If Israel wants to use its significant technological advantage in order to ensure short- and long-term growth, it needs to start using this technology from the top down, the report’s authors write. “It’s hard to imagine a truly innovative country without a government that serves as an example for incorporating technology, both as a customer and as a supplier,” the report states. Developed nations that wish to do so set clear goals and develop national plans for implementation, and such programs need to be headed by a central party in the government.
Israel has many parties trying to implement such plans, which is a disadvantage, states the report.
The report sets clear goals that it urges Israel to adopt: adapting the education system to the 21st century, making all medical records digital and accessible to patients, increasing awareness of technological tools among small businesses, creating government-backed cloud computing services to promote their use in the public and private sectors and encouraging the adoption of technology in traditional industries. To meet these goals, the authors urges the government to create a single body with the authority to do so, particularly on behalf of the public service.
Over the past few years, countries around the world have set up bodies to bring the public sector up to speed, technology-wise.
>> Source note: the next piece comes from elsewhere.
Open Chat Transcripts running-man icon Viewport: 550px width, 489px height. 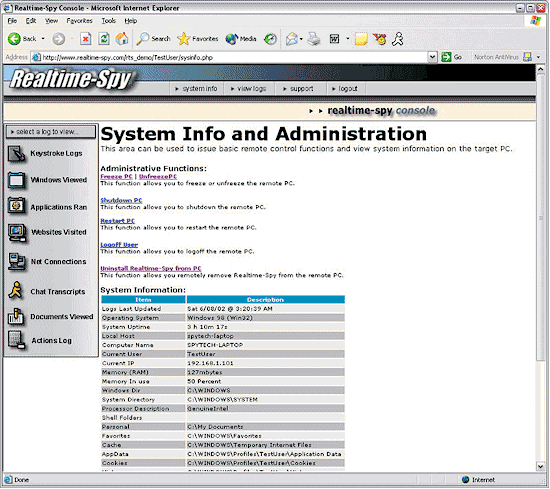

They improve worker output by making the public sector more efficient, by encouraging the adoption of new technologies and by creating non-governmental information centers to assist in this.
Countries including Australia, Canada and Germany have national computing programs that offer citizens a single government portal with access to all government services. In Israel, in comparison, citizens have to contact offices such as the National Insurance Institute, the Interior Ministry and the Transportation Ministry separately. Offering a single, unified portal improves services to citizens.
In February 2012, Carmel Avner was appointed to a new government position, that of chief information officer. The brand-new bureau she headed was tasked with making the government more efficient in the field of computing, improving cooperation in this field between ministries and other public bodies, and more generally improving services to citizens.
This September, Avner announced she was quitting. By making her bureau an advisory body devoid of operative authority, it was unable to advance its goals, she stated.
Avner noted that governments around the world lag when it comes to adopting technology, partially because they are bound by regulation. “These kind of broad processes necessitate deep conceptual changes,” she says, adding, “It’s hard to foment change.”
Over the past two and a half years, the government realized it cannot ignore technology, she says. Following this realization, it launched a bureau for cyber-defense, and is now working on a biometric database, she notes.
The quick adoption of technology in modern society is forcing the government to adopt, she states. One example is data. “Until now, the government considered ministry data to be a government asset,” she says. But in today’s world, this data is perceived as public property, she says.